I 18:35:43.896885 prxclu.go:1328 p[rlMBSvXn]: attach remote cluster [alias ais2 => https://ais2.xxxxxx.com]
W 18:35:43.898171 config.go:1247 control and data share one intra-cluster network (aistore-proxy-0.aistore-proxy.ais.svc.cluster.local)
I 18:35:43.899204 metasync.go:420 p[rlMBSvXn]: sync Conf v9, action attach
E 18:35:45.903347 proxy.go:3033 p[rlMBSvXn]: retrying remais ver=0 (4 attempts)
E 18:35:47.904997 proxy.go:3033 p[rlMBSvXn]: retrying remais ver=0 (3 attempts)
E 18:35:49.907620 proxy.go:3033 p[rlMBSvXn]: retrying remais ver=0 (2 attempts)
E 18:35:51.910150 proxy.go:3033 p[rlMBSvXn]: retrying remais ver=0 (1 attempts)
E 18:35:53.912354 proxy.go:3033 p[rlMBSvXn]: retrying remais ver=0 (0 attempts)
I 18:35:53.912377 proxy.go:3038 p[rlMBSvXn]: remais v0 => v0
saiprashanth173 commented 1 year ago

K8s secret aws-s3-secret was created before hand with AWS_ACCESS_KEY_ID, AWS_SECRET_ACCESS_KEY and AWS_DEFAULT_REGION

@jyuwei do you mind sharing how your aws secrets look. Currently, we only support secrets that are in AWS credentials format. Something that looks like:

[default]
aws_access_key_id=<>
aws_secret_access_key=<>
region=<>

Once you have your credentials file in this format, you can create your secret using:

$ kubectl create secret generic aws-s3-secret --from-file=credentials=<path to your creds file in above format>

Unfortunately, we don't support providing/overriding region and endpoints using ais config: ais config cluster backend.conf='{"aws":{"cloud_region": "us-east-1", "endpoint": "s3://694596843551.s3-control.us-east-1.amazonaws.com"}}'. One option is to provide AWS config file along with credentials, if you plan on having additional AWS specific config:

$ kubectl create secret generic aws-s3-secret --from-file=credentials=<path to your creds file in above format> --from-file=config=<path to file containing your aws config>
jyuwei commented 1 year ago

@saiprashanth173 - Thanks for the response. I had created an Opaque type K8s secret with kubectl apply -f <path_to_aws_s3_secret_resource>

apiVersion: v1
data:
  AWS_ACCESS_KEY_ID: QUxxxxxxxx=
  AWS_DEFAULT_REGION: dXMtd2VzdC0x
  AWS_SECRET_ACCESS_KEY: a3xxxxxxxxxxxxxxxxxxxxxxxxxxxxxxxxxxxxxxxxxx==
kind: Secret
metadata:
  name: aws-s3-secret
type: Opaque

I will try the kubectl create secret generic aws-s3-secret --from-file=credentials= approach as you suggested.

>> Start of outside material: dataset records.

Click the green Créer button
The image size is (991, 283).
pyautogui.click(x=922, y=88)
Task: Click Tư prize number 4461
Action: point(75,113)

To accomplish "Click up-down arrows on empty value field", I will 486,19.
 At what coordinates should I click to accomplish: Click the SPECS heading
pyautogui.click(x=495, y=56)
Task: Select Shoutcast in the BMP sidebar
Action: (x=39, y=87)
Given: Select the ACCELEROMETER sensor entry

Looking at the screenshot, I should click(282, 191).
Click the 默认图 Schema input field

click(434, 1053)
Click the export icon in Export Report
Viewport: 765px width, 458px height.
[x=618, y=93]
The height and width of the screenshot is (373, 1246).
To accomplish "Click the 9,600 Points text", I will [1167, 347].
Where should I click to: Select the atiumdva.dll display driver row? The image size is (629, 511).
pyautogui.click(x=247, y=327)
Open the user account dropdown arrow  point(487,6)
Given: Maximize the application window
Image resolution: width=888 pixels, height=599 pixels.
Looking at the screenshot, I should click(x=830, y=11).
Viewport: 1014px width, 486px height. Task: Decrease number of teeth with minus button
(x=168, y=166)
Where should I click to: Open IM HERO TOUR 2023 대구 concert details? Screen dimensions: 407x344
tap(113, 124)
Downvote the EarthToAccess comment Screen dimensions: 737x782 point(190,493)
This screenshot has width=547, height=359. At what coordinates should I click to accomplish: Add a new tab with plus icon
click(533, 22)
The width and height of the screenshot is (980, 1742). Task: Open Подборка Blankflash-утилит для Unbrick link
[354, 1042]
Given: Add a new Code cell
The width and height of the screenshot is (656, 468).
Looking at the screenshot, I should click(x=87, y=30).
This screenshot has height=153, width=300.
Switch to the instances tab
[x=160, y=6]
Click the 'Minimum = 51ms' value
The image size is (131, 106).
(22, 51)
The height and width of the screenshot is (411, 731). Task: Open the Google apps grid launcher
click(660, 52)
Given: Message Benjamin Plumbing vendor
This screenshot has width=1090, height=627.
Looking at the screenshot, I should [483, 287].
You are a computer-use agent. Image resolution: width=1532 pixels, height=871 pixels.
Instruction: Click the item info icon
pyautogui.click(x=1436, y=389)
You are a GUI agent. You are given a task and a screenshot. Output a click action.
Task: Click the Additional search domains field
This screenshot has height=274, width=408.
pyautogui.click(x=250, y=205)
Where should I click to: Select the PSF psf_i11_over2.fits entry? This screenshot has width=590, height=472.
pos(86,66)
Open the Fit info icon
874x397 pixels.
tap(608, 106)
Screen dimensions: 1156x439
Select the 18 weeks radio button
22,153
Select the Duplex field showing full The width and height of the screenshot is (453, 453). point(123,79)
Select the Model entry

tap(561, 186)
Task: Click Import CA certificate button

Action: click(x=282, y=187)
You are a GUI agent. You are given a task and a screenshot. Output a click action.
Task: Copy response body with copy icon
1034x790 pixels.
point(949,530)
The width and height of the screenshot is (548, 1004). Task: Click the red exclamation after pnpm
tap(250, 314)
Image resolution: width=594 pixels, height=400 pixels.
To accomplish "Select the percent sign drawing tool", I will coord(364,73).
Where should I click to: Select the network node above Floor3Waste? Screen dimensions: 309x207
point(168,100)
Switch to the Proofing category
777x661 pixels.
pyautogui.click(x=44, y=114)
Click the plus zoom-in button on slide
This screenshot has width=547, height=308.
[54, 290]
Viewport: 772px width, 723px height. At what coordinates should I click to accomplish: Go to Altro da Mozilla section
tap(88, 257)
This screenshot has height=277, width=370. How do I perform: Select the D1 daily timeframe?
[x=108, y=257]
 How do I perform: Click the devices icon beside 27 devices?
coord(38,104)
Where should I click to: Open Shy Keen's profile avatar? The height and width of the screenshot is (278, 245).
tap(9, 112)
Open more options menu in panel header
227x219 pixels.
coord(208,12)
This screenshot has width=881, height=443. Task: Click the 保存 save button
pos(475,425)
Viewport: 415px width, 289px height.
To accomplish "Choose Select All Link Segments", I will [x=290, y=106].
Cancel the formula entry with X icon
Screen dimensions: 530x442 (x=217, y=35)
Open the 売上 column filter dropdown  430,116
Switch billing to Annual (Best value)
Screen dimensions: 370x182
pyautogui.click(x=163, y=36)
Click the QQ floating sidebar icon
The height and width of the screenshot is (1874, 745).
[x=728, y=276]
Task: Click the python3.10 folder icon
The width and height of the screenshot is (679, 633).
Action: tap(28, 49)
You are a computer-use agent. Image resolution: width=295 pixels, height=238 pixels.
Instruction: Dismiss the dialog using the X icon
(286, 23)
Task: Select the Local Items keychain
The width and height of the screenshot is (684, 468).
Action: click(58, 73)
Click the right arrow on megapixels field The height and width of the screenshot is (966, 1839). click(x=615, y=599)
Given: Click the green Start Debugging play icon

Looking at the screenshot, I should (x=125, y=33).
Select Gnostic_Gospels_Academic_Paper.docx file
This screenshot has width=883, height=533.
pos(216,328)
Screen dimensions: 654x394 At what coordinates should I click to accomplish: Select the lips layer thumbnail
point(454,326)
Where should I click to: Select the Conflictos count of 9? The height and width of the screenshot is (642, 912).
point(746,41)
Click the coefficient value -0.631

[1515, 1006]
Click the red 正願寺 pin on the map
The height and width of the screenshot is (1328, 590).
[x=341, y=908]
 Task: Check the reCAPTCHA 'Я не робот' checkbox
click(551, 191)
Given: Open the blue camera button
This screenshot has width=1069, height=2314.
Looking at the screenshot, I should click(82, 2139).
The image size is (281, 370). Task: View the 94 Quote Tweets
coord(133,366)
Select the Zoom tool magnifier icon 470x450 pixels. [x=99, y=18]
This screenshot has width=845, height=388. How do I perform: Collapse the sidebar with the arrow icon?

A couple of follow up questions:

Thanks again.

alex-aizman commented 1 year ago

in re remote AIS:

HTTP or HTTPS is a global choice - if the cluster listens to HTTP it'll use HTTP for all external and intra-cluster comm-s. And vice versa.

$ ais config cluster net --json

    "net": {
        "l4": {
            "proto": "tcp",
            "sndrcv_buf_size": 131072
        },
        "http": {
            "server_crt": "server.crt",
            "server_key": "server.key",
            "write_buffer_size": 65536,
            "read_buffer_size": 65536,
            "use_https": false,
            "skip_verify": false,
            "chunked_transfer": true
        }
    }
alex-aizman commented 1 year ago

Separately, it'll help if you start using the latest master which is almost ready for v3.18 - will release it soon.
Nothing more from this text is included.